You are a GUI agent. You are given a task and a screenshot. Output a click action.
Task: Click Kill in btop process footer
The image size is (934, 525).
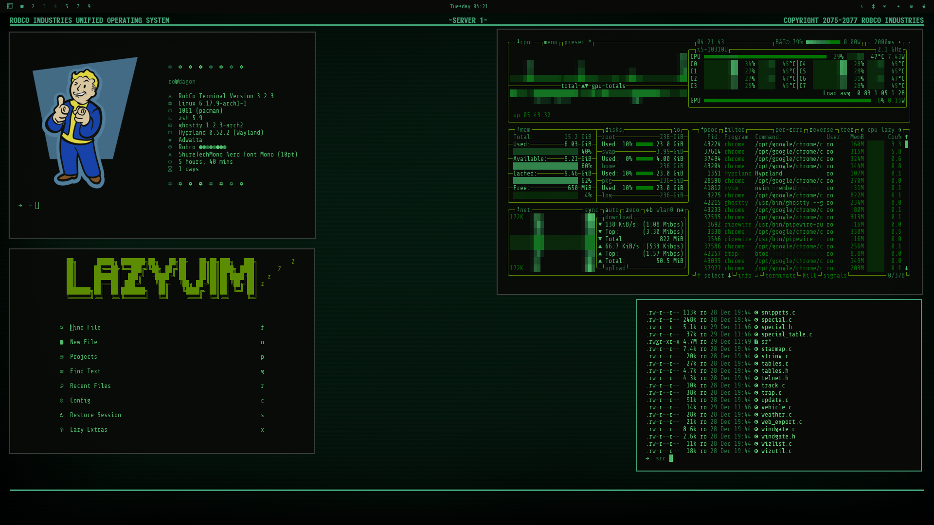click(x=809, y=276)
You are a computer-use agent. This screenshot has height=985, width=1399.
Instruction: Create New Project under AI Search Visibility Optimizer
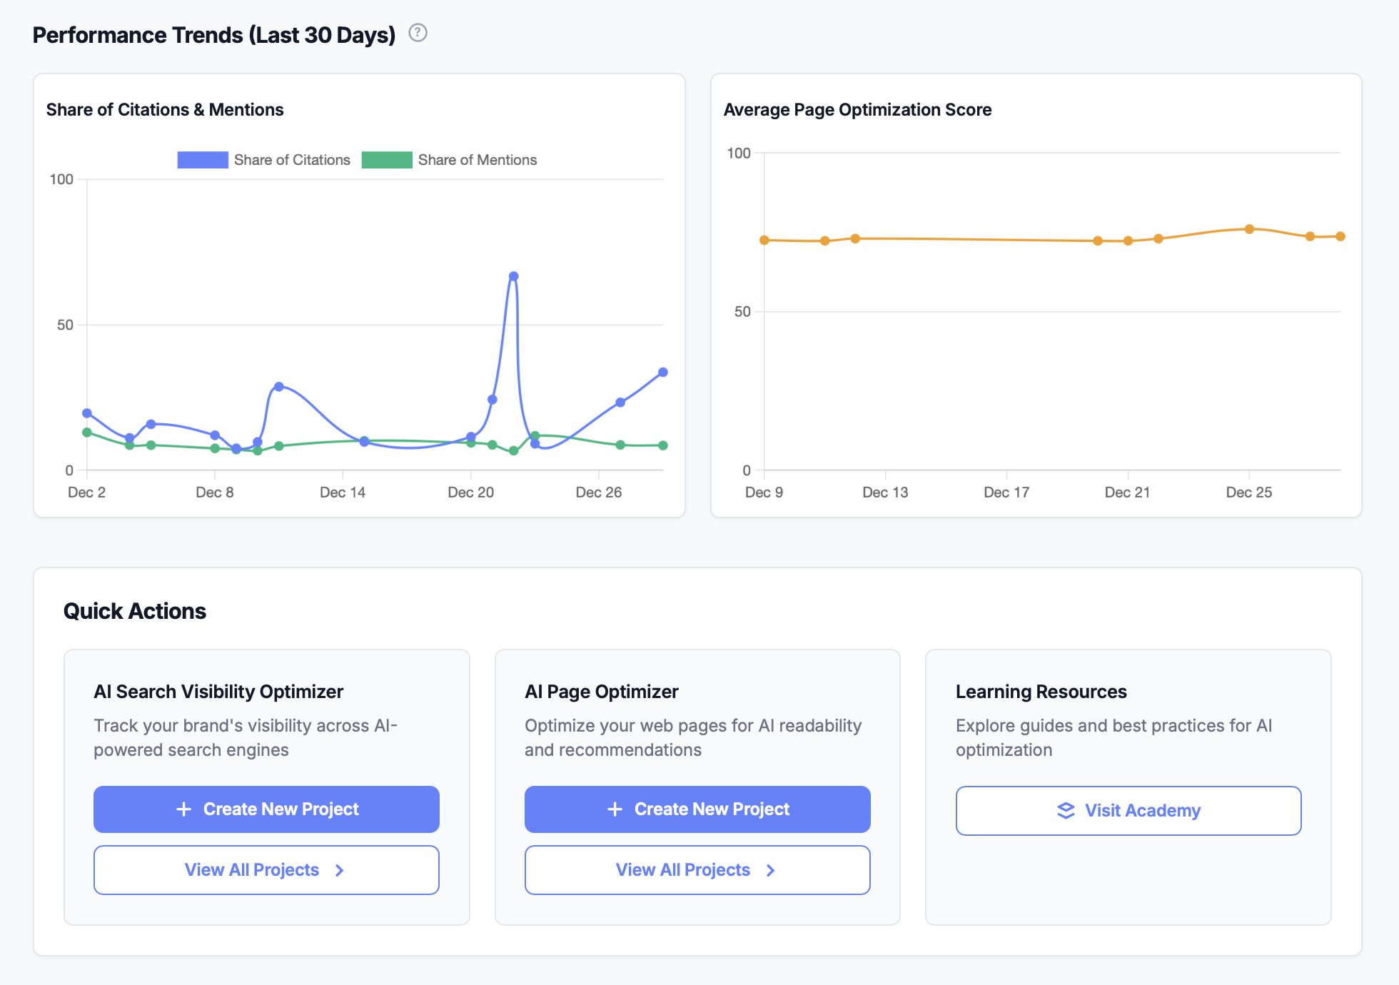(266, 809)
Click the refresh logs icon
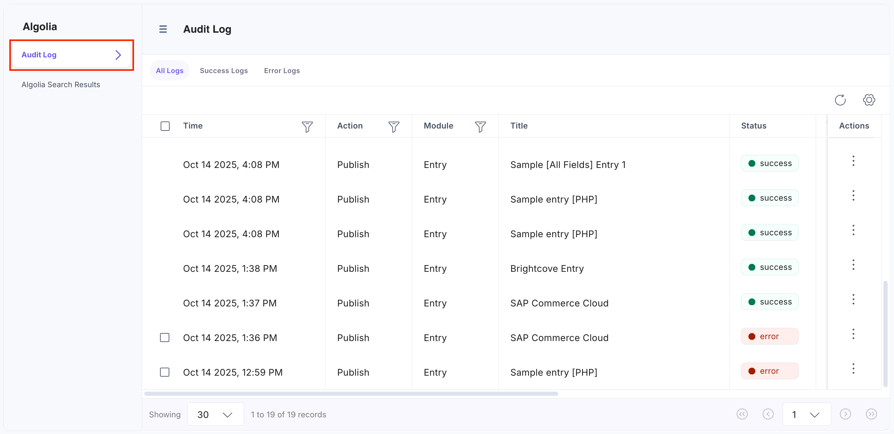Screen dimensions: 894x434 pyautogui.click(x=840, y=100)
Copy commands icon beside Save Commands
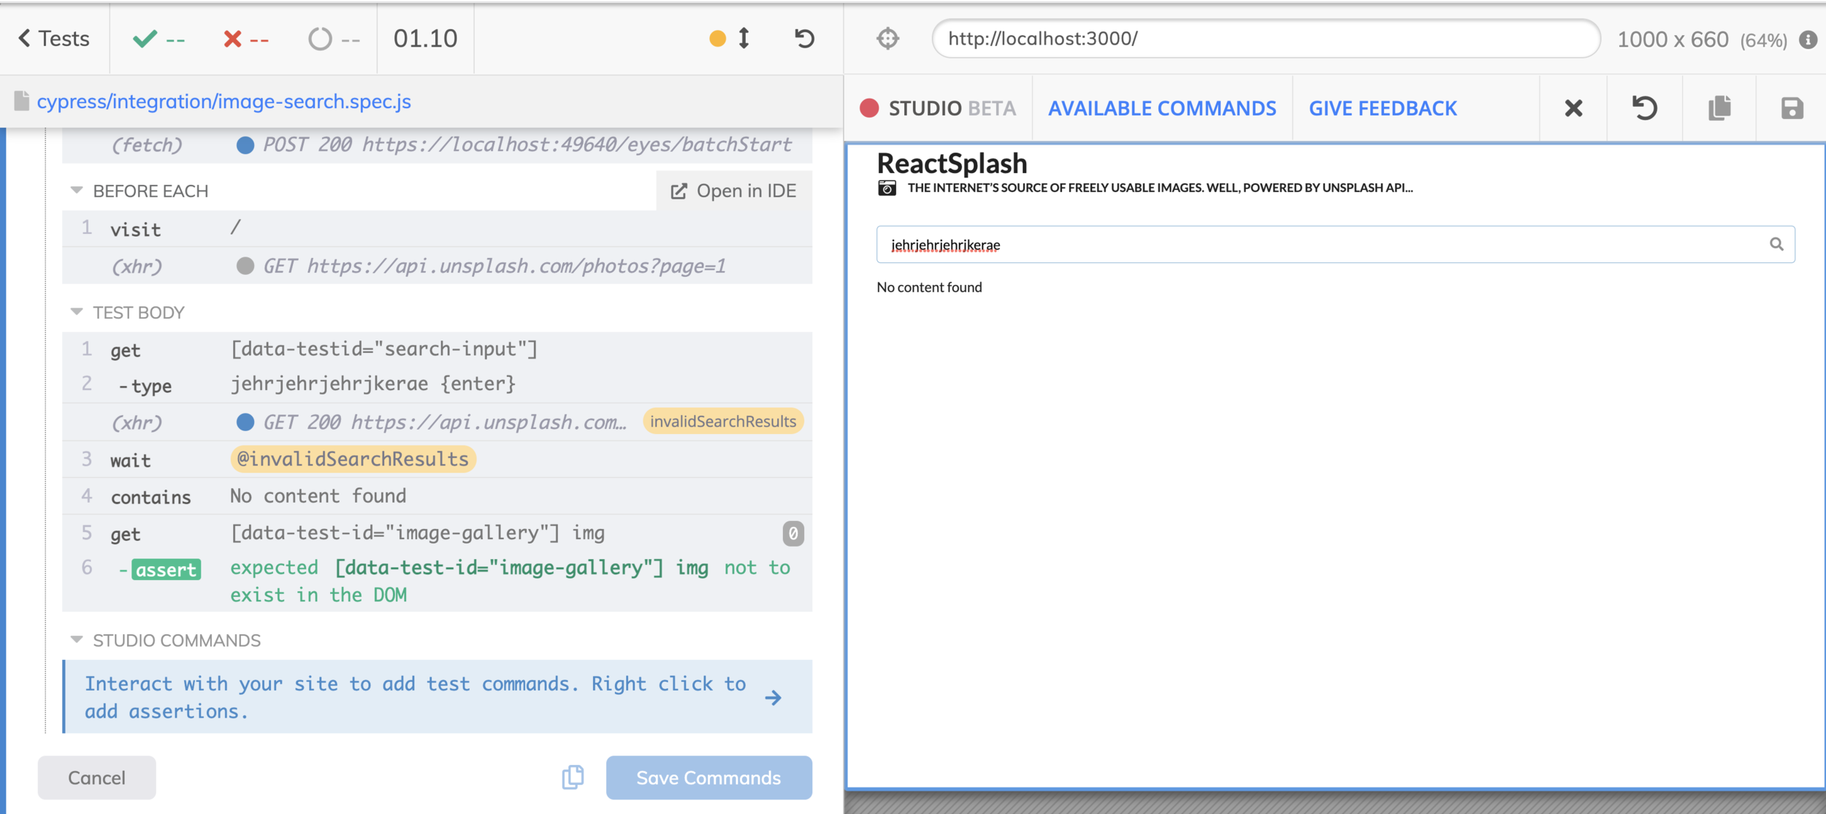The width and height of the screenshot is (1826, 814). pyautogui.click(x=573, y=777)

> **TASK**
Make an exact copy of the listing. Do not carry over its pictures.

> **ANSWER TO THIS TASK**
You are a GUI agent. You are given a task and a screenshot. Output a click action.
Task: Click Kill in btop process footer
The image size is (934, 525).
click(x=809, y=276)
You are a computer-use agent. This screenshot has height=985, width=1399.
Instruction: Create New Project under AI Search Visibility Optimizer
(266, 809)
Click the refresh logs icon
Screen dimensions: 894x434 pyautogui.click(x=840, y=100)
Copy commands icon beside Save Commands
The width and height of the screenshot is (1826, 814). pyautogui.click(x=573, y=777)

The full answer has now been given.